Title and team members
Short intro
Related work, with references to papers, web pages
Technical description including algorithm
Experimental results
Discussion of results, strengths/weaknesses, what worked, what didn't.
Future work and what you would do if you had more time

Turn in format

All the writeups should be submitted through Catalyst dropbox and in the NIPS format.

Project Ideas for Option 2

Here are several ideas related to object detection/recognition and would be appropriate for final research projects. Feel free to choose variations of these or to devise your own research problems that are not on this list. You can either leverage deep learning or not, depending on your skill set and target. We're happy to meet with you to discuss any of these (or other) project ideas in more detail.

Face/Pedestrian/Vehicle recognition. These are perhaps the most widely used object recognition scenarios. You will build your own detection framework and try it on a standard benchmark dataset. Example research problems include how to balance between speed and accuracy, and how object scale, density or lightning codition affect the detection resutls etc.

Tracking by detection. One classic approach to track a moving object is to remember it and then find it. The object model and tracking status are updated contineously along the video frames, so that appearance change, occlusion status etc. can be handeled. You will build an online object tracking framework and perhaps give a demo during our poster session.

Object re-identification. It is common that an object appears in different cameras with different viewpoint, zoom or lighting conditions. Object re-identification exactly finds such matches and enables many surveillance applications such as finding the criminals. You will design your object re-id pipeline and compare with several state-of-the-art approaches.

Product description. Given a product image, can you generate a paragraph describing the object? You can also develop projects that connect computer vision and natural language processing.

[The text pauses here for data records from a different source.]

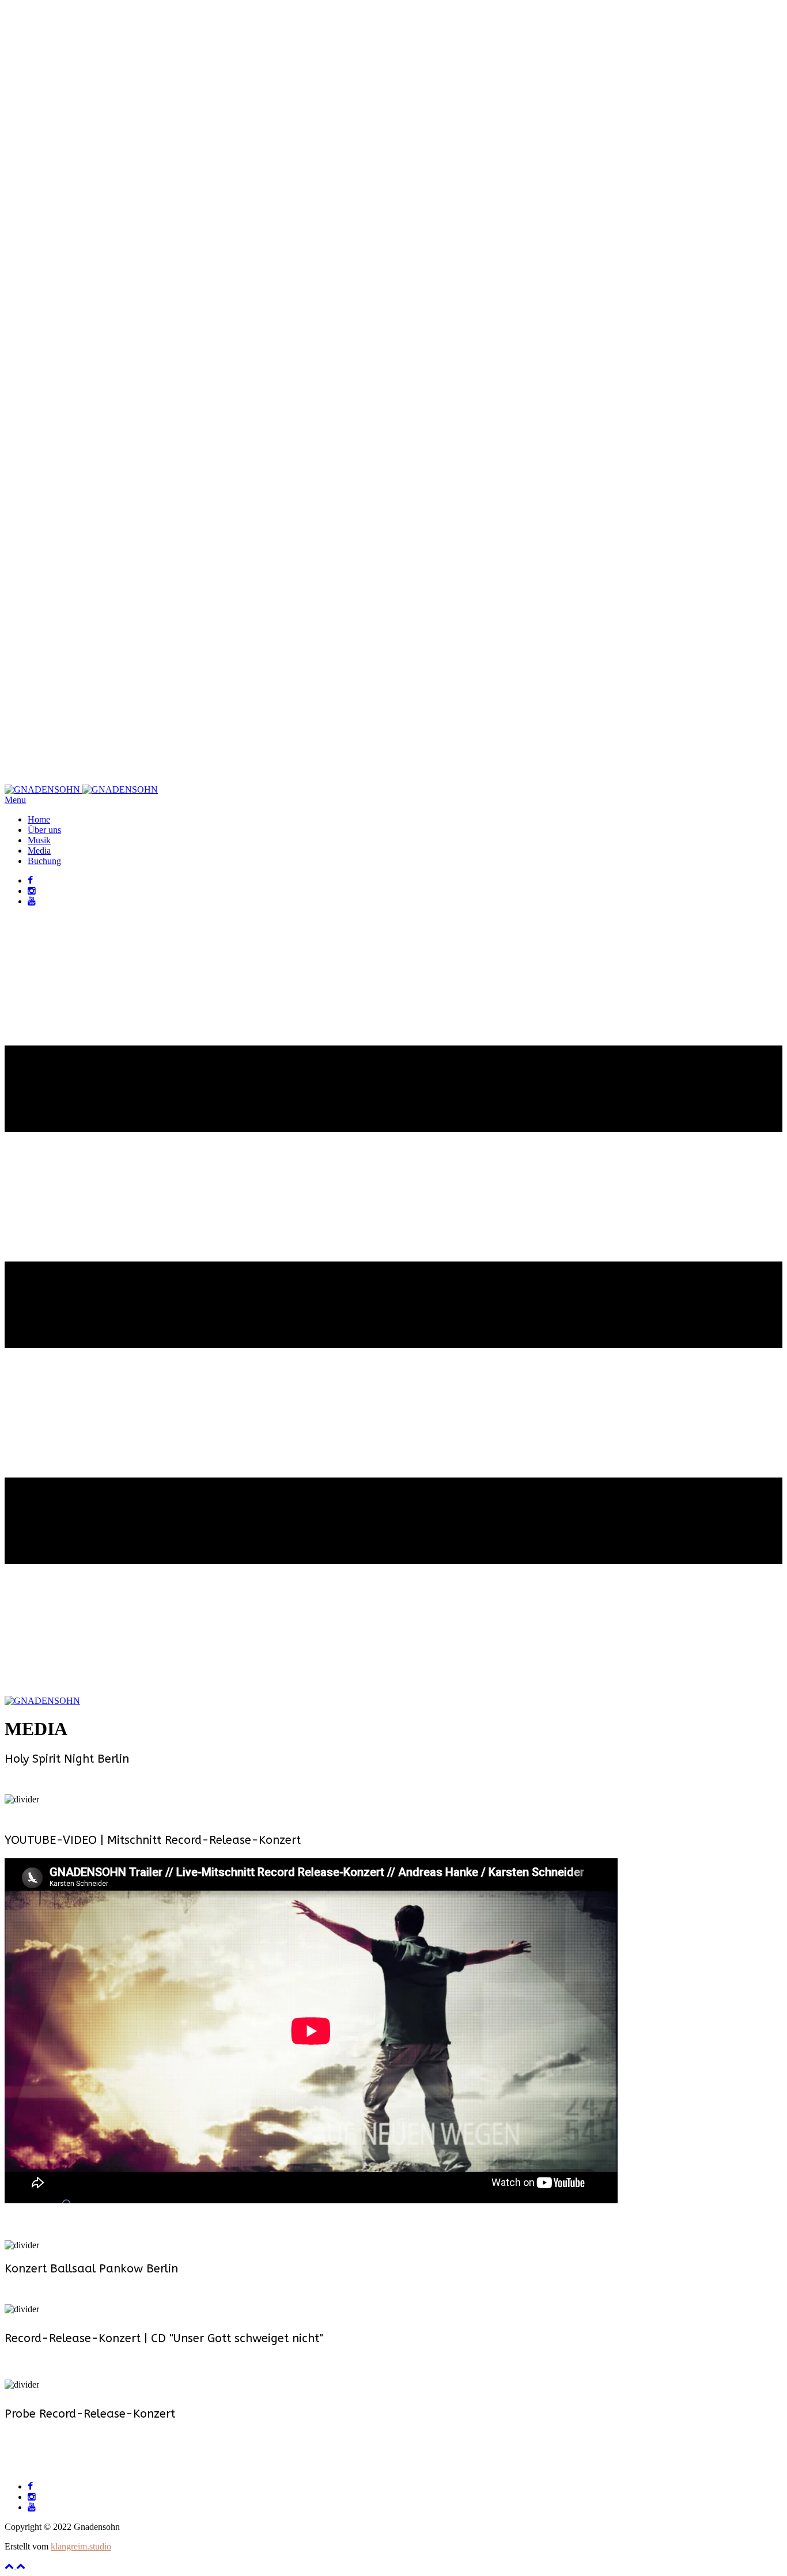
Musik (39, 840)
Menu (15, 800)
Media (39, 850)
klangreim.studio (81, 2546)
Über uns (44, 830)
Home (39, 819)
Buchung (44, 861)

License plate recognition serves as a critical part in many surveillance applications. A typical routine for LPR includes license plate localization, character segmentation and character recognition. However, building a robust and fast LPR system is still very challenging. You will implement your own LPR approach and may try something different. You should demo your LPR system during the poster session.

Human pose/hand gesture recognition is popular in many medical/HCI applications. The basic idea of such articulated object recognition however is similar - finding object parts and their best combination.

Instance recognition. Object instance recognition attracts increasing interest recently; it tries to recognize different object instances that belong to the same class, for example, different kinds of dogs, birds or cars. Practially this is useful for warehouse management, robotics, traffic surveillance etc. You will read state-of-the-art papers, work on a standard instance recognition dataset and try your approach.

Cancer biopsy diagnosis. The task is to classify a given region of interest (ROI) from a whole slide biopsy to one of the four diagnostic categories: benign, atypia, DCIS and invasive. There are 428 ROIs marked and diagnosed by expert pathologists. ROIs have different sizes and shapes but each has only one diagnostic label. You can use different approaches to overcome size differences: sliding windows, resizing etc.